## Work order
Starting at the line below with "Where should I" and stopping at the line with "Given: Select the", please print each line exactly, those two included, and skip every picture.

Stored data entries
● ● ●

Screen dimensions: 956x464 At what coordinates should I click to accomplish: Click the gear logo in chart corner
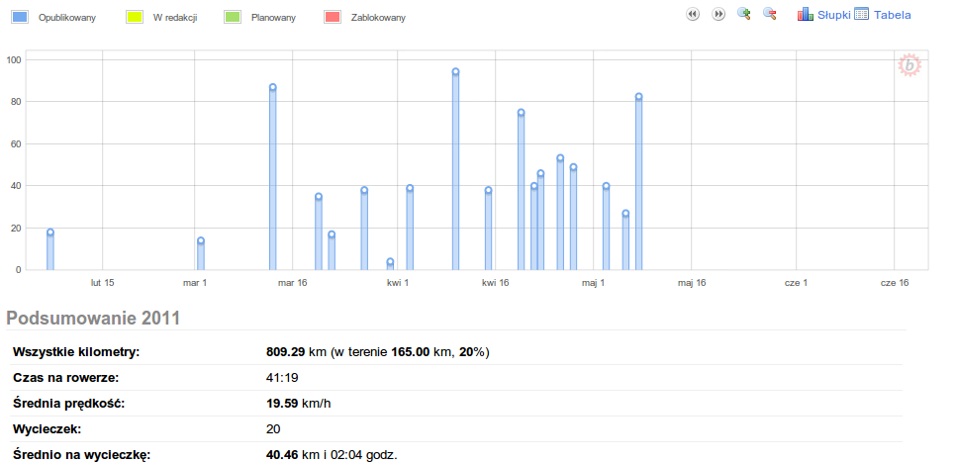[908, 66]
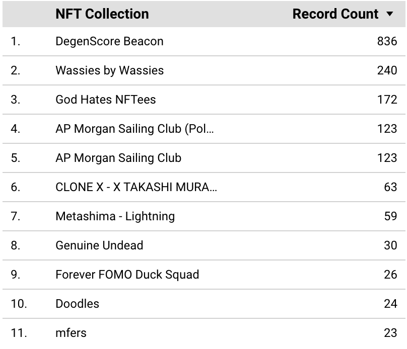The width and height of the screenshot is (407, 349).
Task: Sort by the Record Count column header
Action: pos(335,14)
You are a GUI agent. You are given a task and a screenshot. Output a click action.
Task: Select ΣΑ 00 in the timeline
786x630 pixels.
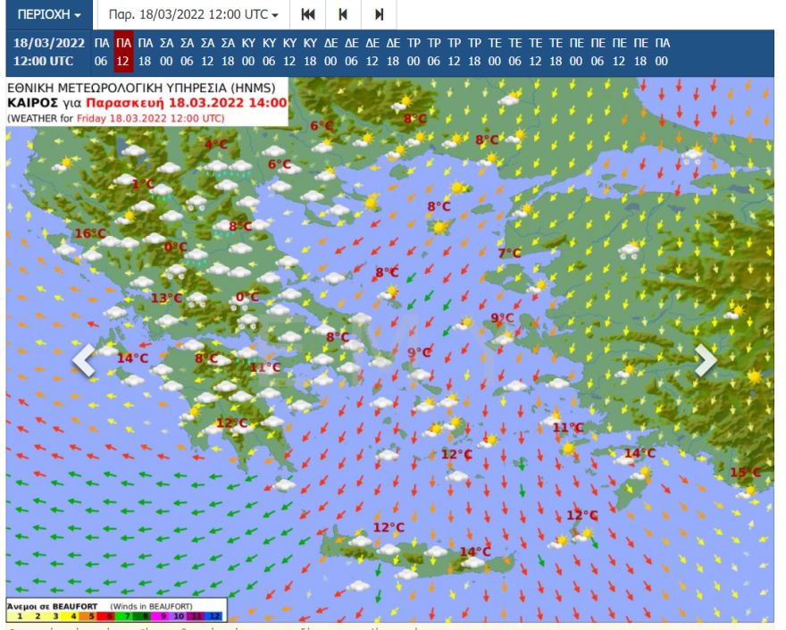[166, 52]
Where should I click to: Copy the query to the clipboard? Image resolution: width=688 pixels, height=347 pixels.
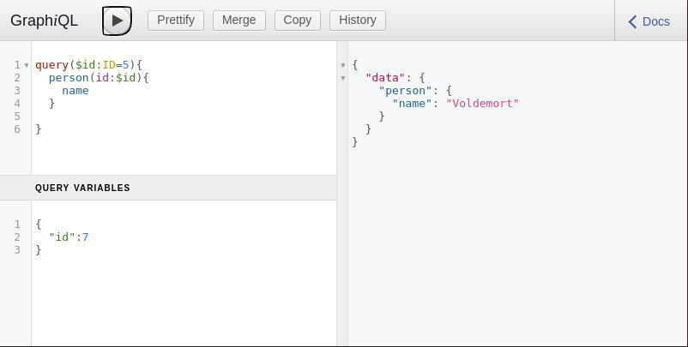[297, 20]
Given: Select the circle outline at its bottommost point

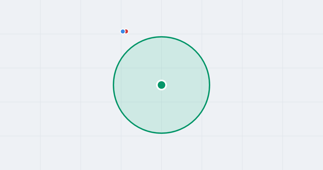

● ● ●

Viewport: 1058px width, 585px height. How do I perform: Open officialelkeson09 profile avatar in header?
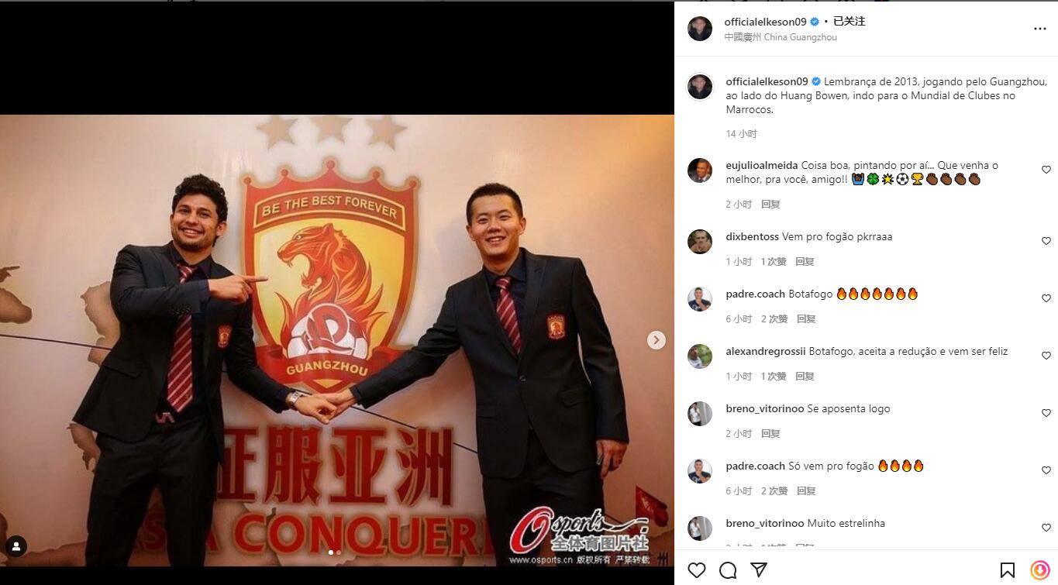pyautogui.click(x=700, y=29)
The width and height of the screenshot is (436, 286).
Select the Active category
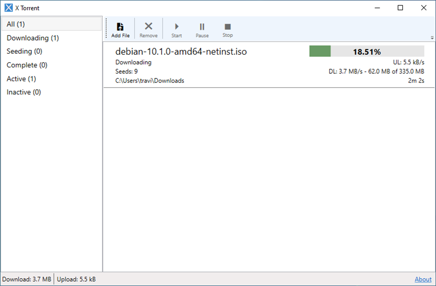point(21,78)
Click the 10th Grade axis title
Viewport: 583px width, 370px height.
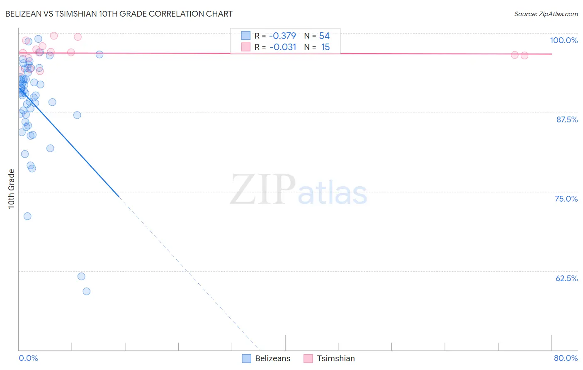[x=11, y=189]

● ● ●

## Completed exercise
Where should I click to: Copy the query to the clipboard? Image resolution: width=688 pixels, height=347 pixels.
[297, 20]
Given: Select the circle outline at its bottommost point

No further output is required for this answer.